DataRange in plotting Fourier

Question

I'm trying to estimate a frequency spectrum of a given discrete function. I have a file which is filled of values of Sine-function $sin(t)$, where $t$ runs from $0.0$ to $100.0$ and a discrete step is $dt = 0.01$.

Here's a plot of my file

ListPlot[list, Joined -> True, DataRange -> {0, 100}]

Then I do Fourier

With[{number = 10000}, 
ListPlot[(Sqrt[2 Pi]/Sqrt[number]) Abs[Fourier[list]], 
Joined -> True, PlotRange -> {{0, 2}, All}, DataRange -> {0, 100}]]

and I see that the frequency maximum is shifted - it's not $\omega = 1$ like it should be.

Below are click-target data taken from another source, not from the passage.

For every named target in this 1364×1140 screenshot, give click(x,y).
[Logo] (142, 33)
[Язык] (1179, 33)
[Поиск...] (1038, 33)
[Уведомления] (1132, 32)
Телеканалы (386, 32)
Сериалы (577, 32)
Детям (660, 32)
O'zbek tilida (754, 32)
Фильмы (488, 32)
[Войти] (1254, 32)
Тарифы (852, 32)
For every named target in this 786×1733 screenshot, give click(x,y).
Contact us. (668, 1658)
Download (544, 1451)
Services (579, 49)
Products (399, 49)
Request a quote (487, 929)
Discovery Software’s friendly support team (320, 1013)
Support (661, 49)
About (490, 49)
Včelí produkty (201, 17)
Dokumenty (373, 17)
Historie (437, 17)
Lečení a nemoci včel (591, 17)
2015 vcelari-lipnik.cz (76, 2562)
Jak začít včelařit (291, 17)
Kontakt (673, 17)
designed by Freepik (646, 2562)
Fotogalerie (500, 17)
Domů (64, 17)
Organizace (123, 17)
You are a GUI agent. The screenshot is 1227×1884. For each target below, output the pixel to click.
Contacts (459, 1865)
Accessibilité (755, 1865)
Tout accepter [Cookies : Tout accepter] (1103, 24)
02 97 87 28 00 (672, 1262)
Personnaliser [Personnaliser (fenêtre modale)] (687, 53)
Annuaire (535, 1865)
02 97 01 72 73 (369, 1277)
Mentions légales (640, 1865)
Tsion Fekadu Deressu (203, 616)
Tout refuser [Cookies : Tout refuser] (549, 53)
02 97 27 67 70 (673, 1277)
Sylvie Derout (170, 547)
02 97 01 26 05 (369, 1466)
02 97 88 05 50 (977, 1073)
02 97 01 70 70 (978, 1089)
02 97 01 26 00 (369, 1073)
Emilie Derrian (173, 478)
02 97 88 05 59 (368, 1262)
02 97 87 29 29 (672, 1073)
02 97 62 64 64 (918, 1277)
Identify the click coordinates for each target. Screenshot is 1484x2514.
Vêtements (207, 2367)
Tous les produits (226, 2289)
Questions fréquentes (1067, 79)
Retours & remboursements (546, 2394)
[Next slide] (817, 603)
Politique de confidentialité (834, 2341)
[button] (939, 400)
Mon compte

So I think, that the problem lies in the DataRange options, but I don't know how to evaluate maximum DataRange correctly. I thought that it should be the range of time $t$ for my case, but it doesn't work (range of $t$ equals $100$).

Answer 1

I think you are mixing up angular frequency $\omega$ and linear frequency $f$. The frequency of your Sin signal is $f=1/2\pi$. Change to DataRange->{0,2 Pi 10000/100} and the spectrum ListPlot has a peak at 1.0. The discrete FT pairs time $t$ with $f$, not with $\omega$. See the first line in Details and Options in Fourier.

Answer 2

Details of the frequency and axis and how Fourier is scaled may be found here.

This could be what you want. I will work with explicit abscissa rather than using DataRange. I start by generating your data but include the time values.

dt = 0.01;
list = Table[{t, Cos[t]}, {t, 0, 100 - dt, dt}];
ListLinePlot[list, Joined -> True]

I now take the Fourier transform and generate the corresponding frequency values. I use the scaling in FourierParameters of {-1,-1} which means that the mean square value of the time history equals the total square value of the spectrum. Also note that the frequency axis goes from 0 to the sample rate less one point. Here I give the frequency axis in radians per second. (Miss out the 2 Pi if you wish to have it in Hz).

ft = Fourier[list[[All, 2]], FourierParameters -> {-1, -1}];
ff = Table[(n - 1) (2 \[Pi])/(dt Length[ft]), {n, Length[ft]}];
ListLinePlot[Transpose[{ff, Abs[ft]}][[1 ;; 200]], 
 PlotRange -> {{0, 2}, All}]

The ordinate of the peak is 0.5. Note there is another peak in the spectrum corresponding to negative frequency values. Hope that helps.